### ACTION ITEM:
Your result should be the lines holding the word "plus", copied from the entries below.

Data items

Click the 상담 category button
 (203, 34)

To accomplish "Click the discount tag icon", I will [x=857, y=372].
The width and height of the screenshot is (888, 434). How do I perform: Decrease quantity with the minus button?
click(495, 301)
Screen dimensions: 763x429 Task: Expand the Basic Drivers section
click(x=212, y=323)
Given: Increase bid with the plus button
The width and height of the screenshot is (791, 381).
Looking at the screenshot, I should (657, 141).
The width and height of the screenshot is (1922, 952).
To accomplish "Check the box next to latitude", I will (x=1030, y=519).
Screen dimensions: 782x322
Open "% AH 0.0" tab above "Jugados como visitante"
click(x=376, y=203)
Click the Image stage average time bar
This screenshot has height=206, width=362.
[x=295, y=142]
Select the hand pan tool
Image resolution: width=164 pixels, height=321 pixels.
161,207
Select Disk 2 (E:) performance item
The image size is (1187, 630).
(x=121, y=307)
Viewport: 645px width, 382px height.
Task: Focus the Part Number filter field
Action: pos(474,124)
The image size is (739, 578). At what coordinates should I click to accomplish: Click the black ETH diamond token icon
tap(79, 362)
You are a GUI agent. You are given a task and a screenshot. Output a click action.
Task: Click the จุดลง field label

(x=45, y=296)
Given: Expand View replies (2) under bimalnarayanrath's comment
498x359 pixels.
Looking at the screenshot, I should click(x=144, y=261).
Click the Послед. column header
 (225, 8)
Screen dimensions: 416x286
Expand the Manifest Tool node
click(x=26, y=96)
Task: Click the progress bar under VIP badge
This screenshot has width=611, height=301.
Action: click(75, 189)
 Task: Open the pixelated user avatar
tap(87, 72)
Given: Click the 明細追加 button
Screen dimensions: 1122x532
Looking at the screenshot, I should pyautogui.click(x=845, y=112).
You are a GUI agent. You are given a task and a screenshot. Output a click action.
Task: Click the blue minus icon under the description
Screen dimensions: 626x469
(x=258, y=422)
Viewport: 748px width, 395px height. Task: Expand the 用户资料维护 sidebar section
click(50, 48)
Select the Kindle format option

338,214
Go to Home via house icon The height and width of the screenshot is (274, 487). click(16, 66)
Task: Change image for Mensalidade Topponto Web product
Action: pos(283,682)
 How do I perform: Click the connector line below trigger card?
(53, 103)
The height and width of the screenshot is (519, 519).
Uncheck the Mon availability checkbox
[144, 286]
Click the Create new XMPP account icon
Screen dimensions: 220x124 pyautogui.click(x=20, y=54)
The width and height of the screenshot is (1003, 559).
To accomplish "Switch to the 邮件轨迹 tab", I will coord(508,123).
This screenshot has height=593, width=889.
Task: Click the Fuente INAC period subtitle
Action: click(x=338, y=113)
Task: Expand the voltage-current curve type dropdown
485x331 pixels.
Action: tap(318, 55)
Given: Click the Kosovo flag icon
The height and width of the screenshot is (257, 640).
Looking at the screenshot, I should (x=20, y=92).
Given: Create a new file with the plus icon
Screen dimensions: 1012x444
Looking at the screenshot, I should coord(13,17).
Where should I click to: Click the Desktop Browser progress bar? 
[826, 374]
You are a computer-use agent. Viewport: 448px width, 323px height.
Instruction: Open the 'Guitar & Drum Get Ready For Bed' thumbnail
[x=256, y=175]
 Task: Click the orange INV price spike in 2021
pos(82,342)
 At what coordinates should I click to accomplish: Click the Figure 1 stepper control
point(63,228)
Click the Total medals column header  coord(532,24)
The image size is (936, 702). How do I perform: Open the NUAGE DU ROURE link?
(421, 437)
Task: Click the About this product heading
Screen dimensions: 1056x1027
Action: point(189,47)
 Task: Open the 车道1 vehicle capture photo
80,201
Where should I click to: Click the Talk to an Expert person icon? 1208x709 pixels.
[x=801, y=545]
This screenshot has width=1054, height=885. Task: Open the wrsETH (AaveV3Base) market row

### ANSWER TO THIS PROBLEM:
Given: Increase bid with the plus button
Given: Create a new file with the plus icon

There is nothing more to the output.